When Freshfields’ move to Manchester was first suggested, it was met with a mixture of condescension and apathy. This was yet another firm, it was thought by some, taking advantage of cheap labour and low property values to shove a few back-office staff 'up north'.
But the reality could be very different. Freshfields has not chosen Manchester solely because it is cheaper than London – it has selected a city oozing with vibrancy and attractive to the brightest graduates not necessarily willing to work in the capital.
If this was purely about labour costs, there were cheaper options. But the size and scope of the firm’s ambitions mean highly skilled and talented staff will be required and employed. It is surely a template others will seek to emulate. Crucially, Freshfields is not looking just to exploit local conditions but to grow the business with Manchester as the catalyst.
And why wouldn’t relocated staff want to work there? A few BBC executives might have balked at the chance to relocate up the M6, but they don’t know what they’re missing. The Pennines or Dales on the doorstep; affordable and spacious property (perhaps even a garden!) – heck, even a beer not exceeding £5.
It’s not just Manchester. Take a walk round the developments shooting up in the legal district of Leeds and you can’t fail to be impressed at the ambition and endeavour. The place is absolutely thriving – and it won’t cost you a London-sized fortune to live in nearby Wetherby, York or Harrogate.

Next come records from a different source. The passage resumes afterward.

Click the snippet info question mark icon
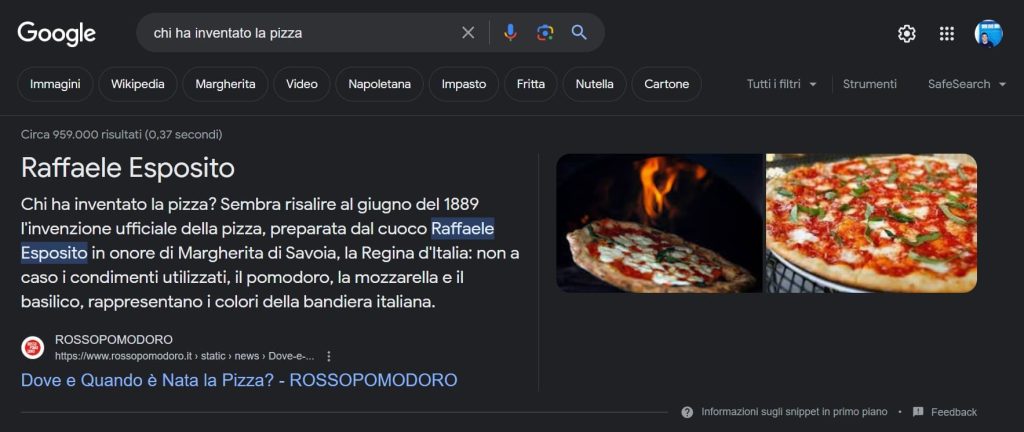This screenshot has height=432, width=1024. tap(687, 412)
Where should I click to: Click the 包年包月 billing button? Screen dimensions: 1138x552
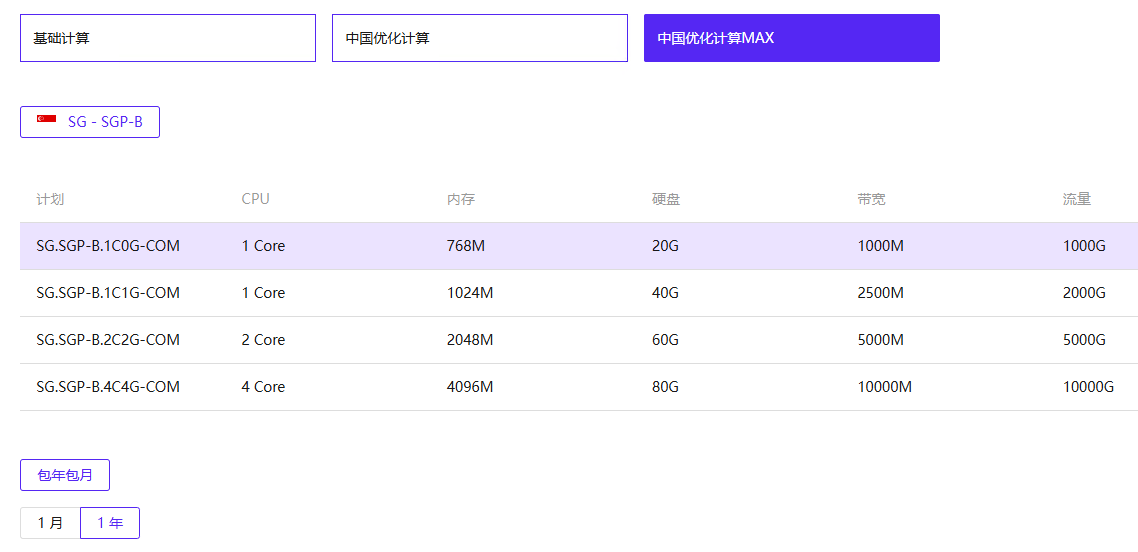(65, 475)
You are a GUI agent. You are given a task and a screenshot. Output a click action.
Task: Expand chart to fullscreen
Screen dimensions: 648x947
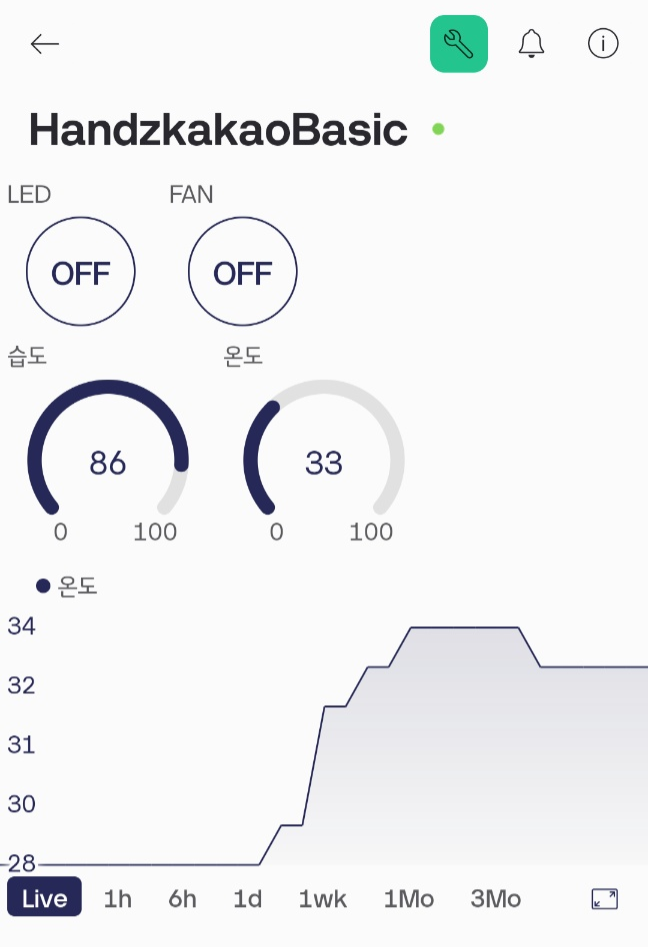[604, 898]
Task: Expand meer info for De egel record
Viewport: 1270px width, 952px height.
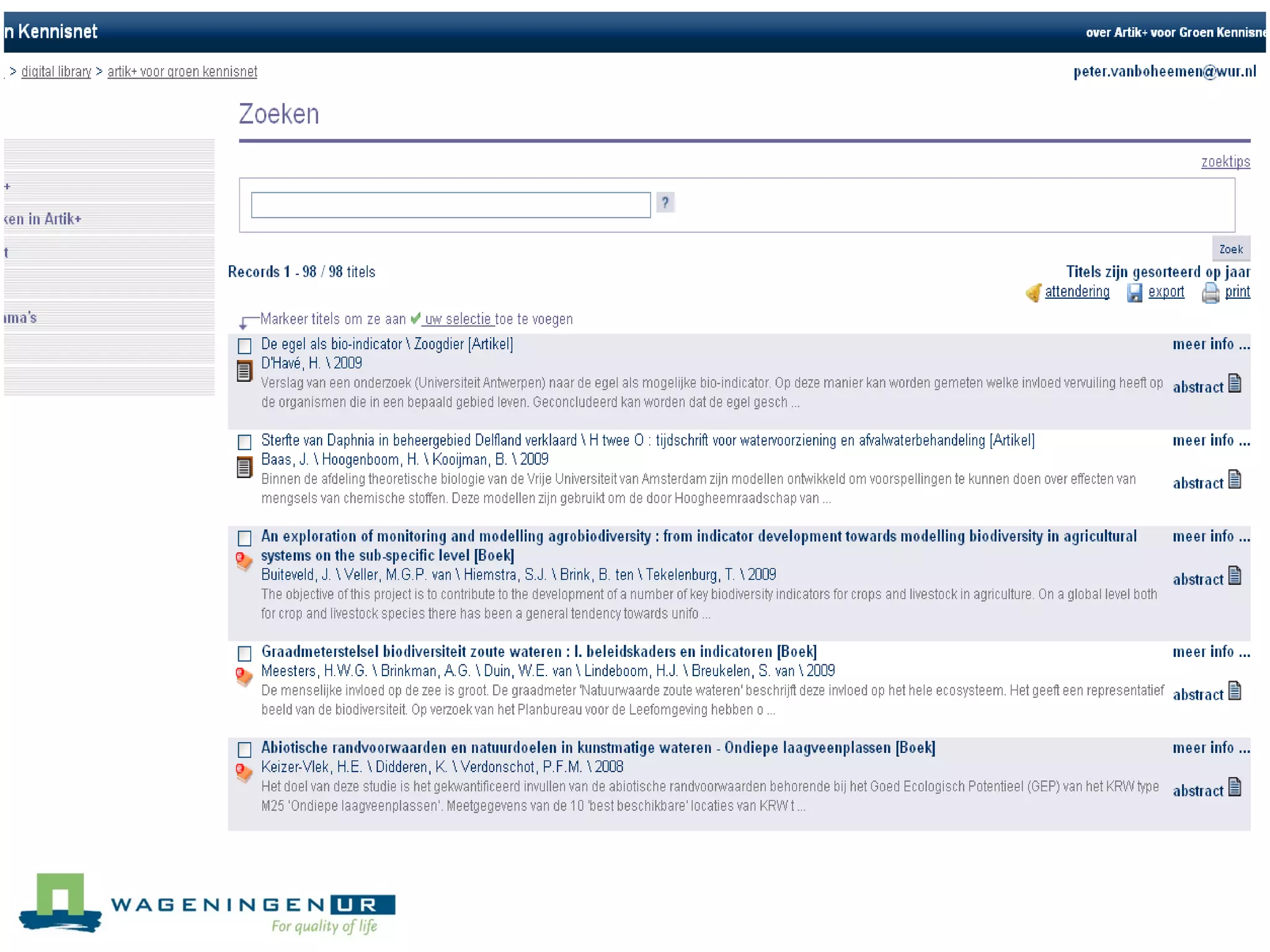Action: [x=1211, y=345]
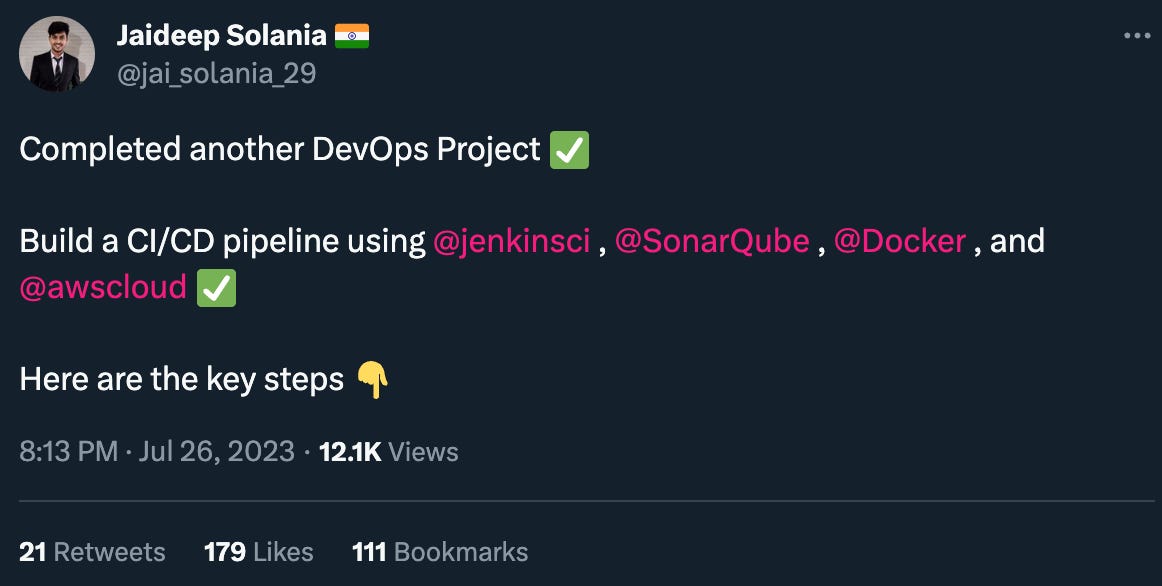This screenshot has width=1162, height=586.
Task: Click the India flag emoji beside the name
Action: (352, 37)
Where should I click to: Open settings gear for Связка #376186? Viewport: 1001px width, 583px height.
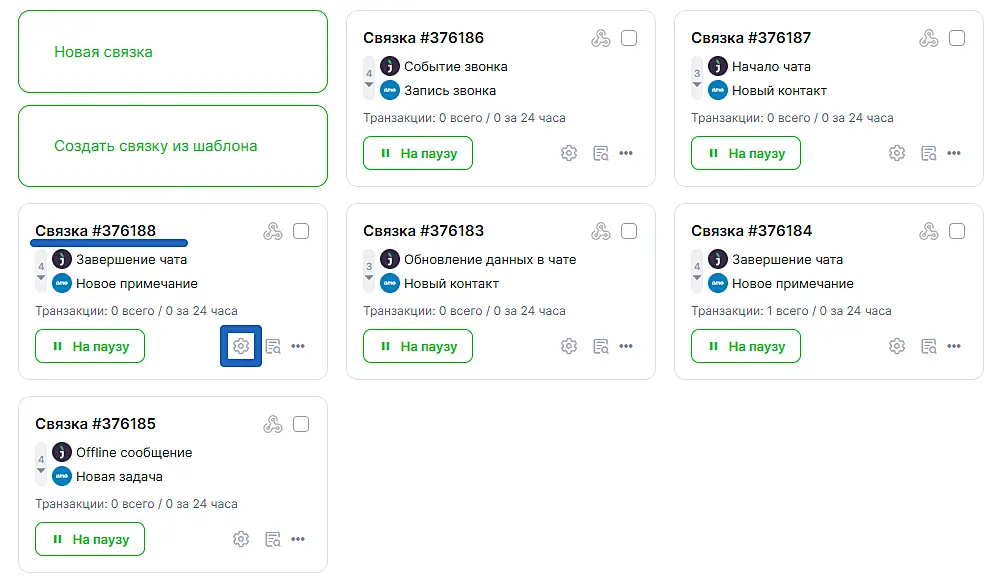pyautogui.click(x=569, y=153)
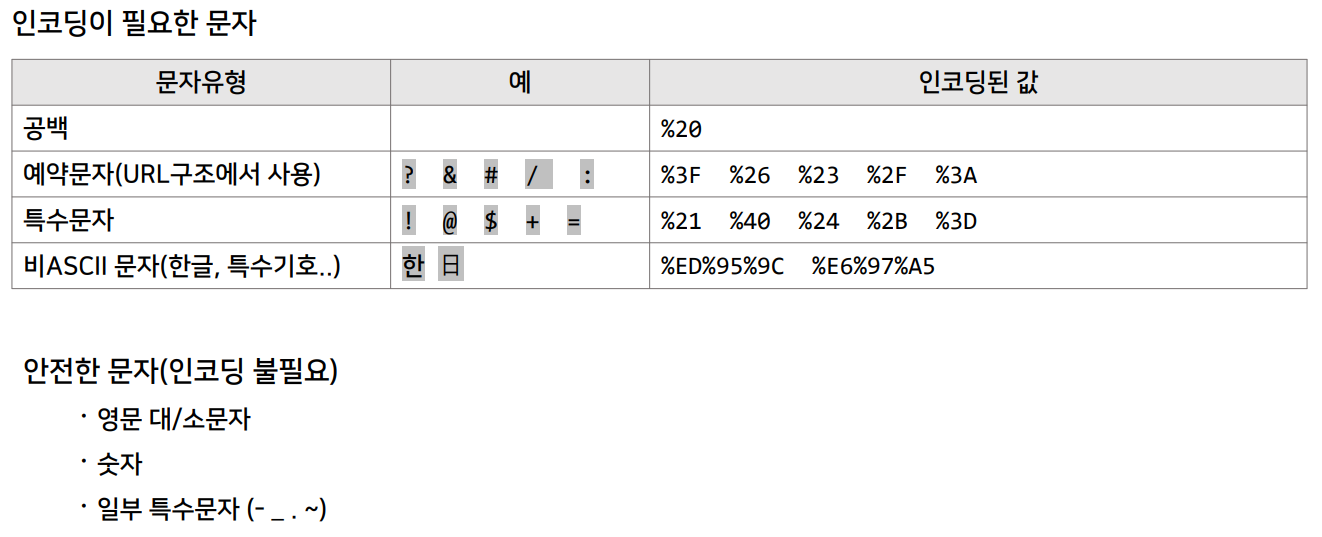
Task: Click the highlighted '#' example character
Action: (490, 175)
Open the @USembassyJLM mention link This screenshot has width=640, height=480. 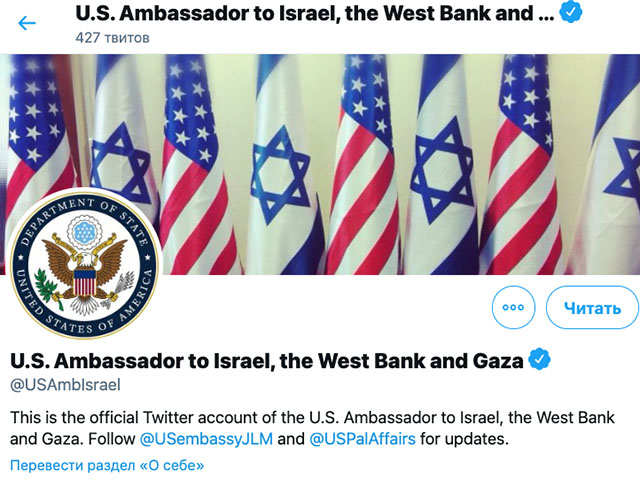(206, 439)
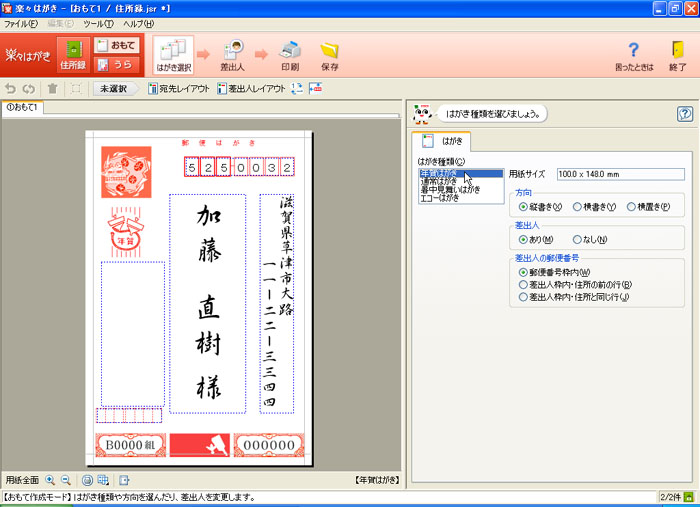Click the zoom out magnifier icon

point(66,480)
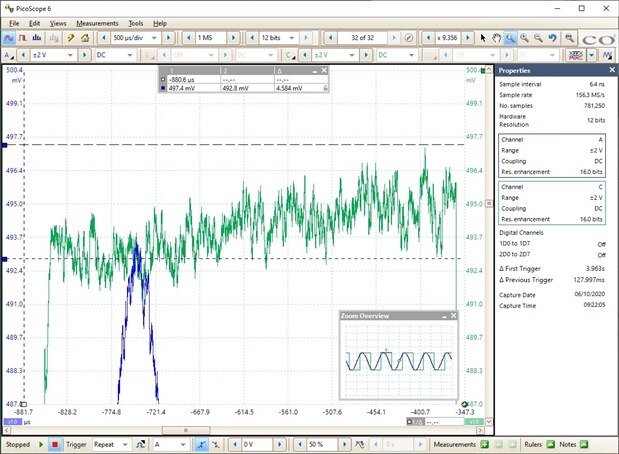This screenshot has height=454, width=619.
Task: Open the Measurements menu
Action: 96,22
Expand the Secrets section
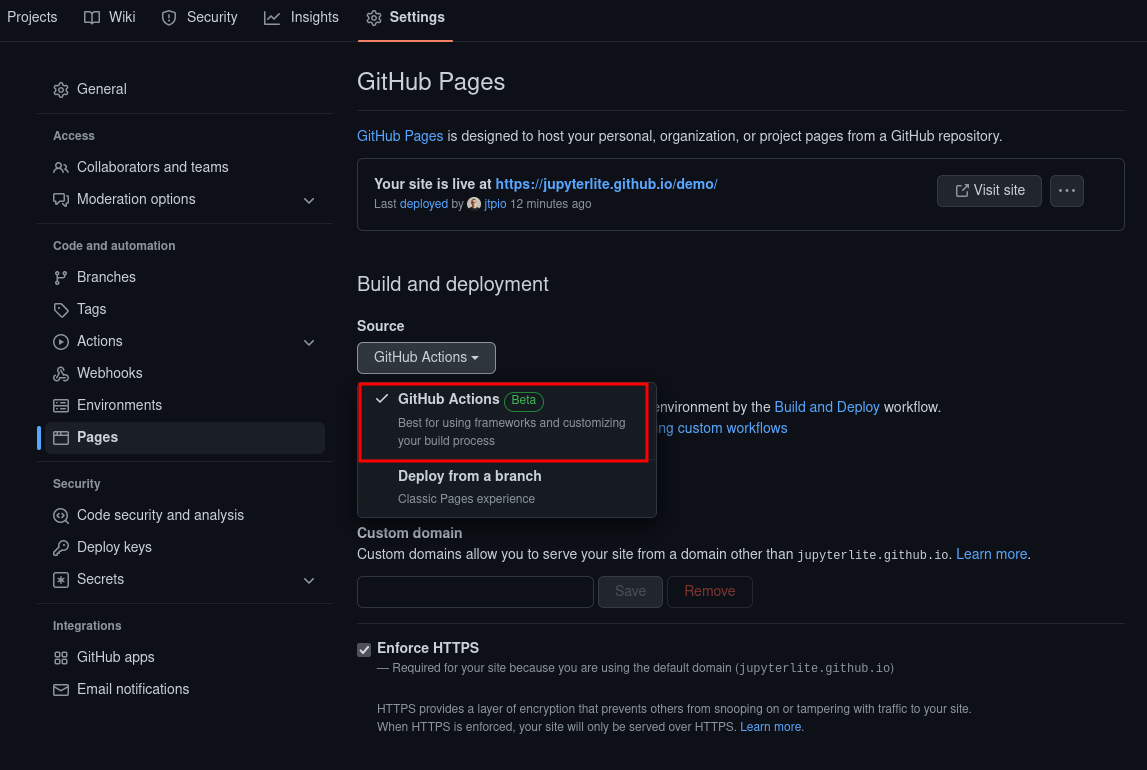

And what benefits remain if staying in London? Of course, major firms will always need a base for meeting and impressing clients (although I’ve spoken to one Leeds firm that markets itself to US clients as 'on the outskirts of the capital'), but what else? The prestige? The shiny buildings? The chance to spot a celebrity occasionally?
Technology is gradually making location a redundant force, no matter what the tourist attractions are outside. After a while you start to wonder if hundreds of staff are working in the City not because they should but because that’s the way it’s always been done.
Freshfields is in the market to reduce its costs and put its staff somewhere they will want to – and can afford to – live and work. Faced with those specifications, London loses every time to the powerhouses of the north. Perhaps the last one to depart the capital could turn the lights out when they leave?